As for your doors, you can outsource the complete stile, you can outsource just the core, or you can start from scratch. We sell a lot of fingerjoint slabs for guys just like you who then rip it to the widths that best suit the door project at hand. They are available from other sources of course. I would stay away from any lvl type core products because they can cause some grief when any type of moisture is reintroduced, even on interior doors.

From Contributor O:
I am a fan of solid stiles, either one piece or laminated for thickness. I would use engineered only if limited materials or very large sizes makes it impossible to do them in solid. Know your lumber and your vendor and use the best wood you can find. Own, operate, and correctly use a proper jointer and planer and there will be no problems.

Be assured there is precious little engineering going into the aforementioned type of construction. More properly they are cost accounted stiles since I believe that is the primary driver behind their use. I admit they do add some stability, but joint telegraphing, failed glue lines, rot resistance and veneer sand-throughs are all real problems solid stiles do not have. Built up stiles (a more accurate name) have more parts, so more pieces to make and to glue together with much higher labor input.

From contributor M:
Contributor O I have to respectfully disagree on a couple of points. I don't want to contest the craftsmanship it takes to work solid material into a perfectly flat usable product especially in wide thick products like a door stile, because it is an art. However if you had any opportunity to see the talents and skills of the people performing the many different operations required to make a good engineered door component I think you may feel it is an art in itself.

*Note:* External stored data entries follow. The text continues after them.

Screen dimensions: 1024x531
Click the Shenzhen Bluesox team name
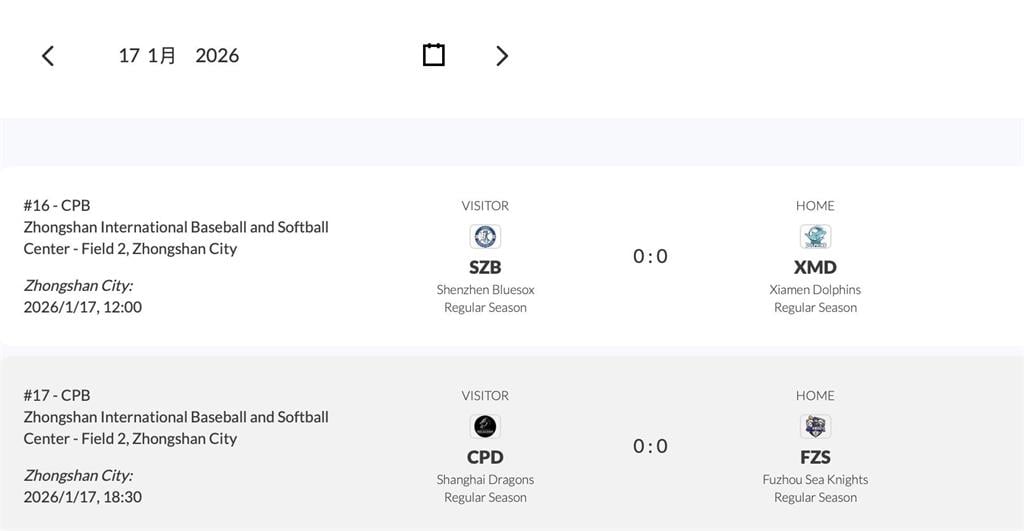tap(485, 290)
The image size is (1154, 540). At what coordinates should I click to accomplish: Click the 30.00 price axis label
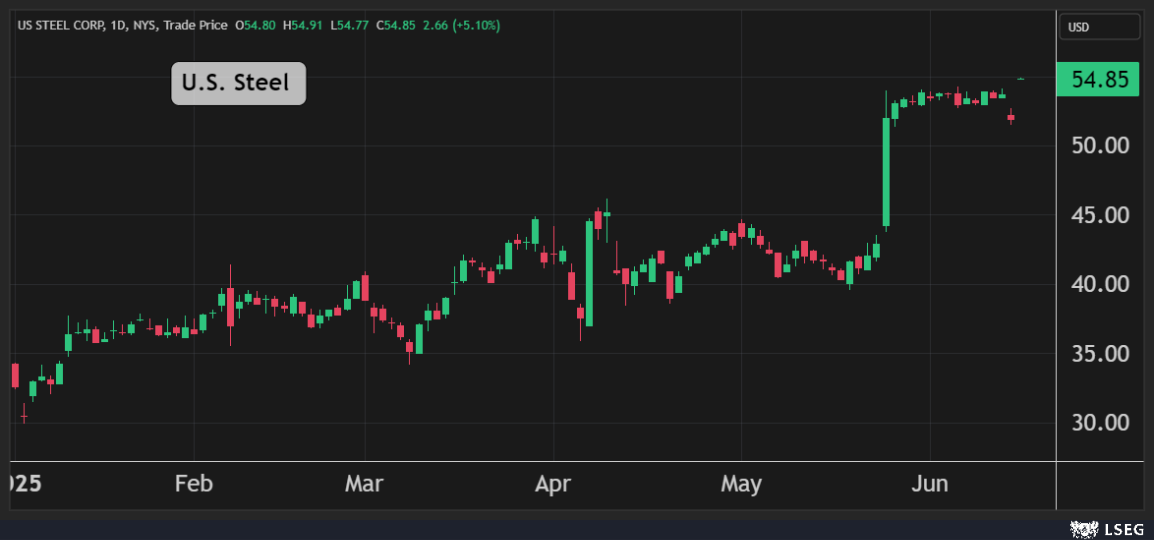pos(1100,423)
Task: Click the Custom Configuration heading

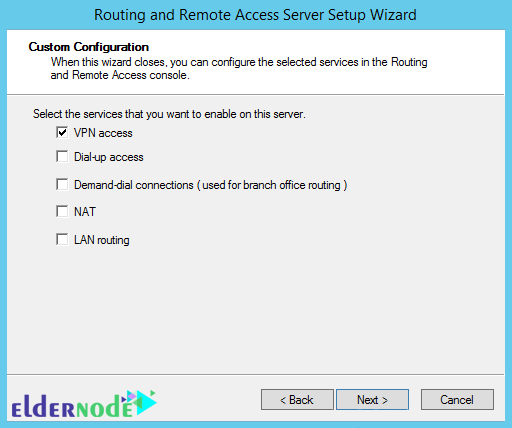Action: pos(89,47)
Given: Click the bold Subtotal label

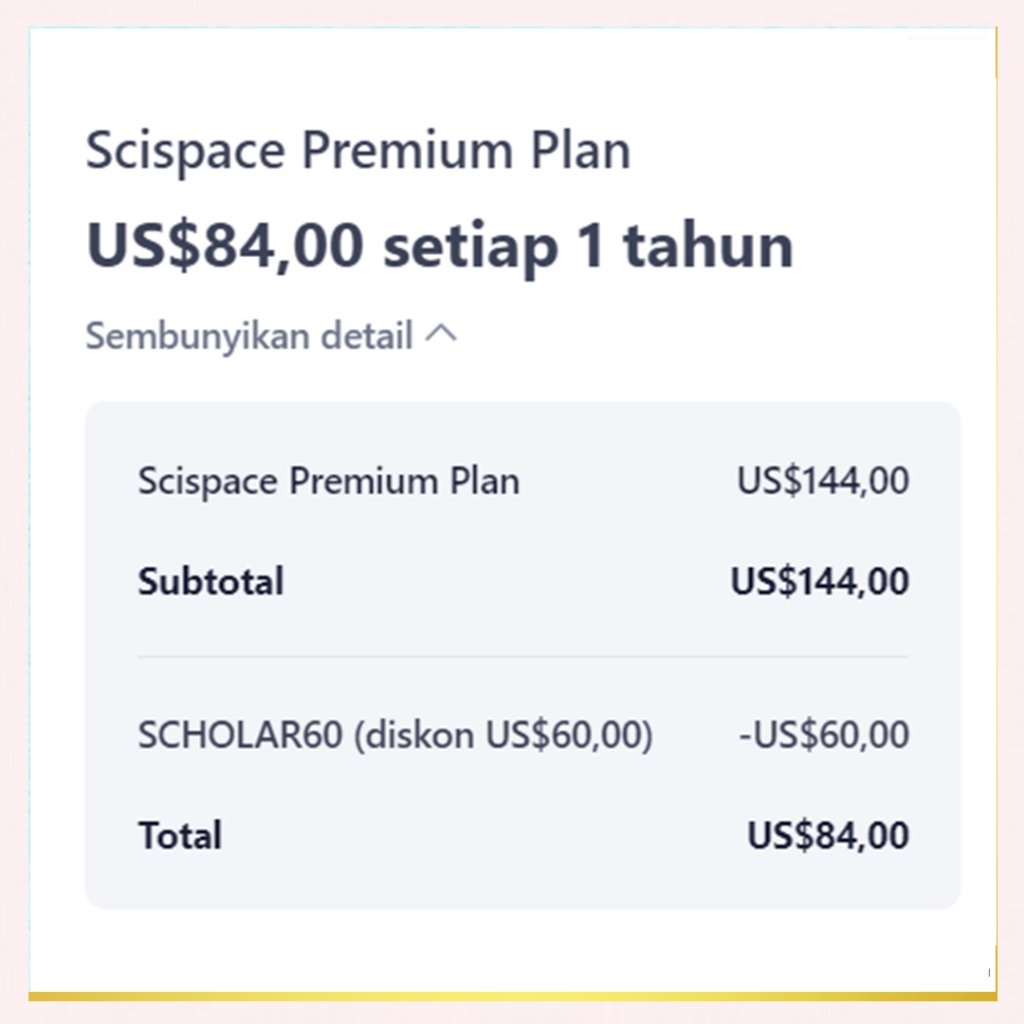Looking at the screenshot, I should 211,581.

First, the notion using engineered stiles and rails are in any way a cheap way out is quite the contrary. In fact our benchmark wood species we use as a tradeoff is cherry, meaning we can actually save money going engineered when the cost per board foot reaches approximately what good cherry is. Please don't categorize all engineered door parts together, we are not talking box store doors with micro thin veneers on press board core.

Secondly, as for solid versus engineered let’s just say we don't and won't produce a single door, interior or exterior, regardless of what species that isn't on an engineered stile and rail. Solid wood in any fashion has exponentially increased chance for warping and I don't care how good your technique and or your lumber selection is. It is just a matter of how you want to hedge your bets. Call backs are very expensive for everyone and the end result is the contractor and customer soon forget you gave them solid wood doors when they don't perform. Interestingly enough I have never had a client decline our doors because we use engineered components after explaining the benefits and show how the parts are actually produced.

From Contributor O:
To contributor M: I do have a real problem with the term and the implication of technical superiority it imparts where there likely is no justification. I am sure you make a good product and your people are nice folks and capable craftsmen that care about their work. I choose to uphold the craftsmanship end of the activity, for whatever reasons I may have - real or imagined. Not everyone wants, understands or cares about that, and that is fine. Our doors certainly are not for everyone. With over 40 years of building doors and 23 as a business owner, I have been responsible for thousands of doors. Any woodworker can count the number of doors I have had problems with - warping being the most prominent. Some were even our fault - wet wood being the culprit.

From contributor S:
I think Contributor O has a point. There is very little engineering going into these materials. The term is a little disingenuous. I think the term originates from the construction industry where engineered lumber or beams are actually engineered and certified by a real engineer. I used to order custom engineered beams for remodeling projects all the time. I do not think finger jointed/glued up lumber is engineered the same way. Like Contributor O said engineered stiles are a cost driven product, engineered beams are an engineering driven product.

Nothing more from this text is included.